Dataset entries
============================================================

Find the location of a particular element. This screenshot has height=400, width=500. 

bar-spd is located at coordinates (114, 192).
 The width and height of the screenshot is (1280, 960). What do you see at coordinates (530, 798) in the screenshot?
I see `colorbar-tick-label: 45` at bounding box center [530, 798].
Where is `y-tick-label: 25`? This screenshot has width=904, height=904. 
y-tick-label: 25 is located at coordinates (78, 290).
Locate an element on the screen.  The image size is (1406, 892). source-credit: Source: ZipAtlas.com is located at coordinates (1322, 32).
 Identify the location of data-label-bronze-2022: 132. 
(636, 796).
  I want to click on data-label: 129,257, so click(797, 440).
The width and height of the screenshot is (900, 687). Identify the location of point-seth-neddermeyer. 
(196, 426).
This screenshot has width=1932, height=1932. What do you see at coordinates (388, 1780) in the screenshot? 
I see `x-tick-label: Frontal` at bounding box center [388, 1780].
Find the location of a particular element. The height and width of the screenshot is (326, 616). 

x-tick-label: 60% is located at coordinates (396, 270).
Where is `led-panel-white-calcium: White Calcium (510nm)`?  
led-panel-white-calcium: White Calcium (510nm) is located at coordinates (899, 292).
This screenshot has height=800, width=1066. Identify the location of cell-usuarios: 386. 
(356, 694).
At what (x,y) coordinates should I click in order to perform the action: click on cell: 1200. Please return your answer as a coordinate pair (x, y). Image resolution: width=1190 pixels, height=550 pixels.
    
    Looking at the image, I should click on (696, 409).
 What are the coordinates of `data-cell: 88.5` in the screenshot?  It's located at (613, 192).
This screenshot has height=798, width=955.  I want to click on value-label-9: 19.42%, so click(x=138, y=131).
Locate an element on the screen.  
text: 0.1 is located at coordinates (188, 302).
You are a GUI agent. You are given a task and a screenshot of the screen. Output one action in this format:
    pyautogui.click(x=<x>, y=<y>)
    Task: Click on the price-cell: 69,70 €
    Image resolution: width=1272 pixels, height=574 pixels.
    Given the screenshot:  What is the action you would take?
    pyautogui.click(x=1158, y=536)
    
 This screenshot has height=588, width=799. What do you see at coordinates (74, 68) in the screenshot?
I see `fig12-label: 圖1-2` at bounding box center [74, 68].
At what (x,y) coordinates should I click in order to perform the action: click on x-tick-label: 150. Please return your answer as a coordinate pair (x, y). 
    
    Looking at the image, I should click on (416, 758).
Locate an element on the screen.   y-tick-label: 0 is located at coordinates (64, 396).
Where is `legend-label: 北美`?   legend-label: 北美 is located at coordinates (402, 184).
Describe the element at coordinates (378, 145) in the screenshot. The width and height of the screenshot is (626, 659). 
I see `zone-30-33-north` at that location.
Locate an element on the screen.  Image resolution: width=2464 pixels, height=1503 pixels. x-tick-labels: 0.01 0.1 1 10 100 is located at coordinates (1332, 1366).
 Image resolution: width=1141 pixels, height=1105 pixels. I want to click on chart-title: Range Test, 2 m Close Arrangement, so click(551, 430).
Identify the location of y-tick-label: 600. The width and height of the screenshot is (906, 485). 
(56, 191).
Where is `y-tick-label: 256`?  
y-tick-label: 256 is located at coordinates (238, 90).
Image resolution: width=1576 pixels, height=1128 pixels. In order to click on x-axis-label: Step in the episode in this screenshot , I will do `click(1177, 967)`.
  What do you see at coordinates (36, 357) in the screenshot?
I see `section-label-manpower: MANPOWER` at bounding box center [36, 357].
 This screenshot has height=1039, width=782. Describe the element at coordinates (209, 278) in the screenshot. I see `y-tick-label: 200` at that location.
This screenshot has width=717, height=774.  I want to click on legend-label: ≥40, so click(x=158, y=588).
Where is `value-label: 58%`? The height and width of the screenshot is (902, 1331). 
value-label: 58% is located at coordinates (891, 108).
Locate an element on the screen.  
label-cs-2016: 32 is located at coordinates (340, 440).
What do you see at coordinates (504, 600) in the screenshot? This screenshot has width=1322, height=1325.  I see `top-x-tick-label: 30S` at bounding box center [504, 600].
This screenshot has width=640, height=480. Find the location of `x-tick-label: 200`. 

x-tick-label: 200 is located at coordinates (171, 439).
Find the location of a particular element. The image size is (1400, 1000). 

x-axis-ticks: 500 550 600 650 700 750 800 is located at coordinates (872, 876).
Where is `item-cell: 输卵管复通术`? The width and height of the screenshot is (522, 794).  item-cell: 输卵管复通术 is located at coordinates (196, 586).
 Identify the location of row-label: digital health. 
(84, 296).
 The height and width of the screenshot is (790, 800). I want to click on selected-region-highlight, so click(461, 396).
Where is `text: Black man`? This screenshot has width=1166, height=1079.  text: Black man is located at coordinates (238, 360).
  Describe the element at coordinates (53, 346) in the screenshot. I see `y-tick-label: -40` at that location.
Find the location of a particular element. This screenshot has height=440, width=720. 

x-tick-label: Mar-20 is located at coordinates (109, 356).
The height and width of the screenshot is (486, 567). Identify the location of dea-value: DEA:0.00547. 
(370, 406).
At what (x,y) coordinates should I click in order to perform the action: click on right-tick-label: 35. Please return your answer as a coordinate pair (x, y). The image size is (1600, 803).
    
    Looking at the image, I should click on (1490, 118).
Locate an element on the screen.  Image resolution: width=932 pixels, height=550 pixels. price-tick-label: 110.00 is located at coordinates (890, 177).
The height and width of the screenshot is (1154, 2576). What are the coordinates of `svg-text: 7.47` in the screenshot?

============================================================

▸ **INSTRUCTION**: Convert the records above into a JSON array of strings, one string per line, leaving out blank lines.

▸ **EXERCISE RESULT**:
[
  "Find the location of a particular element. This screenshot has height=400, width=500. ",
  "bar-spd is located at coordinates (114, 192).",
  " The width and height of the screenshot is (1280, 960). What do you see at coordinates (530, 798) in the screenshot?",
  "I see `colorbar-tick-label: 45` at bounding box center [530, 798].",
  "Where is `y-tick-label: 25`? This screenshot has width=904, height=904. ",
  "y-tick-label: 25 is located at coordinates (78, 290).",
  "Locate an element on the screen.  The image size is (1406, 892). source-credit: Source: ZipAtlas.com is located at coordinates (1322, 32).",
  " Identify the location of data-label-bronze-2022: 132. ",
  "(636, 796).",
  "  I want to click on data-label: 129,257, so click(797, 440).",
  "The width and height of the screenshot is (900, 687). Identify the location of point-seth-neddermeyer. ",
  "(196, 426).",
  "This screenshot has width=1932, height=1932. What do you see at coordinates (388, 1780) in the screenshot? ",
  "I see `x-tick-label: Frontal` at bounding box center [388, 1780].",
  "Find the location of a particular element. The height and width of the screenshot is (326, 616). ",
  "x-tick-label: 60% is located at coordinates (396, 270).",
  "Where is `led-panel-white-calcium: White Calcium (510nm)`?  ",
  "led-panel-white-calcium: White Calcium (510nm) is located at coordinates (899, 292).",
  "This screenshot has height=800, width=1066. Identify the location of cell-usuarios: 386. ",
  "(356, 694).",
  "At what (x,y) coordinates should I click in order to perform the action: click on cell: 1200. Please return your answer as a coordinate pair (x, y). Image resolution: width=1190 pixels, height=550 pixels.",
  "    Looking at the image, I should click on (696, 409).",
  " What are the coordinates of `data-cell: 88.5` in the screenshot?  It's located at (613, 192).",
  "This screenshot has height=798, width=955.  I want to click on value-label-9: 19.42%, so click(x=138, y=131).",
  "Locate an element on the screen.  ",
  "text: 0.1 is located at coordinates (188, 302).",
  "You are a GUI agent. You are given a task and a screenshot of the screen. Output one action in this format:",
  "    pyautogui.click(x=<x>, y=<y>)",
  "    Task: Click on the price-cell: 69,70 €",
  "    Image resolution: width=1272 pixels, height=574 pixels.",
  "    Given the screenshot:  What is the action you would take?",
  "    pyautogui.click(x=1158, y=536)",
  " This screenshot has height=588, width=799. What do you see at coordinates (74, 68) in the screenshot?",
  "I see `fig12-label: 圖1-2` at bounding box center [74, 68].",
  "At what (x,y) coordinates should I click in order to perform the action: click on x-tick-label: 150. Please return your answer as a coordinate pair (x, y). ",
  "    Looking at the image, I should click on (416, 758).",
  "Locate an element on the screen.   y-tick-label: 0 is located at coordinates (64, 396).",
  "Where is `legend-label: 北美`?   legend-label: 北美 is located at coordinates (402, 184).",
  "Describe the element at coordinates (378, 145) in the screenshot. The width and height of the screenshot is (626, 659). ",
  "I see `zone-30-33-north` at that location.",
  "Locate an element on the screen.  Image resolution: width=2464 pixels, height=1503 pixels. x-tick-labels: 0.01 0.1 1 10 100 is located at coordinates (1332, 1366).",
  " Image resolution: width=1141 pixels, height=1105 pixels. I want to click on chart-title: Range Test, 2 m Close Arrangement, so click(551, 430).",
  "Identify the location of y-tick-label: 600. The width and height of the screenshot is (906, 485). ",
  "(56, 191).",
  "Where is `y-tick-label: 256`?  ",
  "y-tick-label: 256 is located at coordinates (238, 90).",
  "Image resolution: width=1576 pixels, height=1128 pixels. In order to click on x-axis-label: Step in the episode in this screenshot , I will do `click(1177, 967)`.",
  "  What do you see at coordinates (36, 357) in the screenshot?",
  "I see `section-label-manpower: MANPOWER` at bounding box center [36, 357].",
  " This screenshot has height=1039, width=782. Describe the element at coordinates (209, 278) in the screenshot. I see `y-tick-label: 200` at that location.",
  "This screenshot has width=717, height=774.  I want to click on legend-label: ≥40, so click(x=158, y=588).",
  "Where is `value-label: 58%`? The height and width of the screenshot is (902, 1331). ",
  "value-label: 58% is located at coordinates (891, 108).",
  "Locate an element on the screen.  ",
  "label-cs-2016: 32 is located at coordinates (340, 440).",
  "What do you see at coordinates (504, 600) in the screenshot? This screenshot has width=1322, height=1325.  I see `top-x-tick-label: 30S` at bounding box center [504, 600].",
  "This screenshot has width=640, height=480. Find the location of `x-tick-label: 200`. ",
  "x-tick-label: 200 is located at coordinates (171, 439).",
  "Find the location of a particular element. The image size is (1400, 1000). ",
  "x-axis-ticks: 500 550 600 650 700 750 800 is located at coordinates (872, 876).",
  "Where is `item-cell: 输卵管复通术`? The width and height of the screenshot is (522, 794).  item-cell: 输卵管复通术 is located at coordinates (196, 586).",
  " Identify the location of row-label: digital health. ",
  "(84, 296).",
  " The height and width of the screenshot is (790, 800). I want to click on selected-region-highlight, so click(461, 396).",
  "Where is `text: Black man`? This screenshot has width=1166, height=1079.  text: Black man is located at coordinates (238, 360).",
  "  Describe the element at coordinates (53, 346) in the screenshot. I see `y-tick-label: -40` at that location.",
  "Find the location of a particular element. This screenshot has height=440, width=720. ",
  "x-tick-label: Mar-20 is located at coordinates (109, 356).",
  "The height and width of the screenshot is (486, 567). Identify the location of dea-value: DEA:0.00547. ",
  "(370, 406).",
  "At what (x,y) coordinates should I click in order to perform the action: click on right-tick-label: 35. Please return your answer as a coordinate pair (x, y). The image size is (1600, 803).",
  "    Looking at the image, I should click on (1490, 118).",
  "Locate an element on the screen.  Image resolution: width=932 pixels, height=550 pixels. price-tick-label: 110.00 is located at coordinates (890, 177).",
  "The height and width of the screenshot is (1154, 2576). What are the coordinates of `svg-text: 7.47` in the screenshot?"
]